- Written problem -
Copy the entries from the line with "Screen dimensions: 1270x952" up to and including the line with "At what coordinates should I click to accomplish: Click", replacing "Contacts icon" with "Contacts button" and changing nothing else.

- Dataset rows -
:::::

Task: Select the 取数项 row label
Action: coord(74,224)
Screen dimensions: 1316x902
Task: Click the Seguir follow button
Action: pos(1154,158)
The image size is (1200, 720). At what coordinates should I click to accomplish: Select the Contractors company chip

:::::

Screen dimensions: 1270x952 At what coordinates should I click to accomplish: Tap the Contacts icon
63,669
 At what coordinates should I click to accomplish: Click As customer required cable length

:::::

- Task solution -
Screen dimensions: 1270x952 At what coordinates should I click to accomplish: Tap the Contacts button
63,669
 At what coordinates should I click to accomplish: Click As customer required cable length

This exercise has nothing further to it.